HOW TO COMPLETE THIS TASK.
In the entries below, which lines run from the one containing "You are a GUI" to the one containing "The width and height of the screenshot is (1024, 576)."? Copy exactly those lines, ends included, and no others.

Stored records.
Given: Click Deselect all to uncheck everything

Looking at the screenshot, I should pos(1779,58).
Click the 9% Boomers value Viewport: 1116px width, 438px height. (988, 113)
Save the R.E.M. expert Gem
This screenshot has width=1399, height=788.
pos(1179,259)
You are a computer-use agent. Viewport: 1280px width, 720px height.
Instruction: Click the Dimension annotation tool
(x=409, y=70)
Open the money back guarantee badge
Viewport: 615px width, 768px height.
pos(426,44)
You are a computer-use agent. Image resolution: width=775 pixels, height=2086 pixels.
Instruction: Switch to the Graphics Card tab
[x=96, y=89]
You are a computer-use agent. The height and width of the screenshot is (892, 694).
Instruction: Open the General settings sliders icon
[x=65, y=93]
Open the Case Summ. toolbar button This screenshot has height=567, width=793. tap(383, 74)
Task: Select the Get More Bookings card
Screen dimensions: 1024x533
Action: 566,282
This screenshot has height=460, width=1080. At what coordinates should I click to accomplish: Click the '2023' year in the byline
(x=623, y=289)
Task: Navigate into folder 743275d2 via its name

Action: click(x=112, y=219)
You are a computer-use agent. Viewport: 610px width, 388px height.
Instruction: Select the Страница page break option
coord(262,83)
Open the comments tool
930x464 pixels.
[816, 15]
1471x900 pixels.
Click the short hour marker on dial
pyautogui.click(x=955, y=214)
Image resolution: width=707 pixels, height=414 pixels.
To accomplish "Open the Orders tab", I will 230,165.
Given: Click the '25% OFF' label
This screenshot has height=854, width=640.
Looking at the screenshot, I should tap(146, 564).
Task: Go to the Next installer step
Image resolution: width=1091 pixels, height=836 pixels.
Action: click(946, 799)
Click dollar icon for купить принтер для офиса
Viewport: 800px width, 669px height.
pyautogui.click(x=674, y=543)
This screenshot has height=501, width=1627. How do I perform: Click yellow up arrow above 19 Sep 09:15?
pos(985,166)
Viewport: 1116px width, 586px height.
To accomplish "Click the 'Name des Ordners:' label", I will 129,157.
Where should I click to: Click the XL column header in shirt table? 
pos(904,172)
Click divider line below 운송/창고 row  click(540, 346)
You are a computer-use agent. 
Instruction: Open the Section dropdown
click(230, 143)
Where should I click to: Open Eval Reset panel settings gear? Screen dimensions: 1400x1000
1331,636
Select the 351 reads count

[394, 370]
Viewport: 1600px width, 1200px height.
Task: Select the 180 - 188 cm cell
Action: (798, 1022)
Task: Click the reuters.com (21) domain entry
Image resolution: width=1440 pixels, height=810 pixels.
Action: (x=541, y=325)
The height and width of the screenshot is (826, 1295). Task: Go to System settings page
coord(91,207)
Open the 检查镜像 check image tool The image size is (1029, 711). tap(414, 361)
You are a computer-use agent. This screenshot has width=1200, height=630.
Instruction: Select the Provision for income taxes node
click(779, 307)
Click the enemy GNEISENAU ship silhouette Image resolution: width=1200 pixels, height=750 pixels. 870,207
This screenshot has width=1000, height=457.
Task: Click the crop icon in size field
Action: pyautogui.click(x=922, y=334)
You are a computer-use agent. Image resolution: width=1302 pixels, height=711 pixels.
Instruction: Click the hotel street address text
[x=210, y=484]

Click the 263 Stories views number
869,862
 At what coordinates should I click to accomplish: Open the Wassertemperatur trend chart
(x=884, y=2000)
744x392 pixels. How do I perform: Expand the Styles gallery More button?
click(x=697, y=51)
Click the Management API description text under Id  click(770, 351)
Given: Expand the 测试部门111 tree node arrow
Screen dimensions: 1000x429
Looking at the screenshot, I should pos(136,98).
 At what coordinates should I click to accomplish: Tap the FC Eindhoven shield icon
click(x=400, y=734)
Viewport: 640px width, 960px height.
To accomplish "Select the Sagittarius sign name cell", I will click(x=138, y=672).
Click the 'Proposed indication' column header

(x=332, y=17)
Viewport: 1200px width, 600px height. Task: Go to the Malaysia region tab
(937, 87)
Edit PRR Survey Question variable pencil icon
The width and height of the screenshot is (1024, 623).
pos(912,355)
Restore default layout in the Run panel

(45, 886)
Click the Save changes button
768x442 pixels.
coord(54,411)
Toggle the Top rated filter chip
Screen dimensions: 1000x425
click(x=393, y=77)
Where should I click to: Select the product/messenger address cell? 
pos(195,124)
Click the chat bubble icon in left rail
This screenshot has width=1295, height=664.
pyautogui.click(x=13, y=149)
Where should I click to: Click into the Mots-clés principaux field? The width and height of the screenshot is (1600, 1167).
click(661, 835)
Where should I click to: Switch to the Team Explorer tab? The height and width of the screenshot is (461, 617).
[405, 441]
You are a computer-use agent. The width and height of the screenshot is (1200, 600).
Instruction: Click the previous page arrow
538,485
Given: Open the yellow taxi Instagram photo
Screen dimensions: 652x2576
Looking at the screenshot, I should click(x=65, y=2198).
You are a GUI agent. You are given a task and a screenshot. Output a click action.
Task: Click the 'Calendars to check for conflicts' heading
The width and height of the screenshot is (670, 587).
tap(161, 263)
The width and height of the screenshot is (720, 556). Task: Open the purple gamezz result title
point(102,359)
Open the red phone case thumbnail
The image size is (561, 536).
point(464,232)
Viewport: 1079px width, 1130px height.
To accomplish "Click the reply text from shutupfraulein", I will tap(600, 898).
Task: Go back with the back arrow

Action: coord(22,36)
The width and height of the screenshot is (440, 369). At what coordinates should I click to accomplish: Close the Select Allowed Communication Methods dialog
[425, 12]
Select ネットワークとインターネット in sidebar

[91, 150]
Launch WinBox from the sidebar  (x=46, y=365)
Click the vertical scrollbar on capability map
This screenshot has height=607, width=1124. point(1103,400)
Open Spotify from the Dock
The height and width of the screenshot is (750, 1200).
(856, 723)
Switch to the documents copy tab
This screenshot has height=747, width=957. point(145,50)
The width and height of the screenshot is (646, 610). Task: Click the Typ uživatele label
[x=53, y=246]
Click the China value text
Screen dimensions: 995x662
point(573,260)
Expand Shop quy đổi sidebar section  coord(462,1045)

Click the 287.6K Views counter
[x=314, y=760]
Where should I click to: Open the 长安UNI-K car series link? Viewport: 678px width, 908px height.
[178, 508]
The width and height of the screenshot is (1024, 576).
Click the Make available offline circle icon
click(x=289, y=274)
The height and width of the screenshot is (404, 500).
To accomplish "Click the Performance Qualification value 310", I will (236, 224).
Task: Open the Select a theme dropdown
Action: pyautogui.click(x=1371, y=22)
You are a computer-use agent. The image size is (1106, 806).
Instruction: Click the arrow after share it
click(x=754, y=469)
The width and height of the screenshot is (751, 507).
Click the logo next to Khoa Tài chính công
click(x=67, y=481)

ANSWER SECTION.
You are a GUI agent. You are given a task and a screenshot. Output a click action.
Task: Click the 'Calendars to check for conflicts' heading
The width and height of the screenshot is (670, 587).
tap(161, 263)
The width and height of the screenshot is (720, 556). Task: Open the purple gamezz result title
point(102,359)
Open the red phone case thumbnail
The image size is (561, 536).
point(464,232)
Viewport: 1079px width, 1130px height.
To accomplish "Click the reply text from shutupfraulein", I will tap(600, 898).
Task: Go back with the back arrow

Action: coord(22,36)
The width and height of the screenshot is (440, 369). At what coordinates should I click to accomplish: Close the Select Allowed Communication Methods dialog
[425, 12]
Select ネットワークとインターネット in sidebar

[91, 150]
Launch WinBox from the sidebar  (x=46, y=365)
Click the vertical scrollbar on capability map
This screenshot has height=607, width=1124. point(1103,400)
Open Spotify from the Dock
The height and width of the screenshot is (750, 1200).
(856, 723)
Switch to the documents copy tab
This screenshot has height=747, width=957. point(145,50)
The width and height of the screenshot is (646, 610). Task: Click the Typ uživatele label
[x=53, y=246]
Click the China value text
Screen dimensions: 995x662
point(573,260)
Expand Shop quy đổi sidebar section  coord(462,1045)

Click the 287.6K Views counter
[x=314, y=760]
Where should I click to: Open the 长安UNI-K car series link? Viewport: 678px width, 908px height.
[178, 508]
The width and height of the screenshot is (1024, 576).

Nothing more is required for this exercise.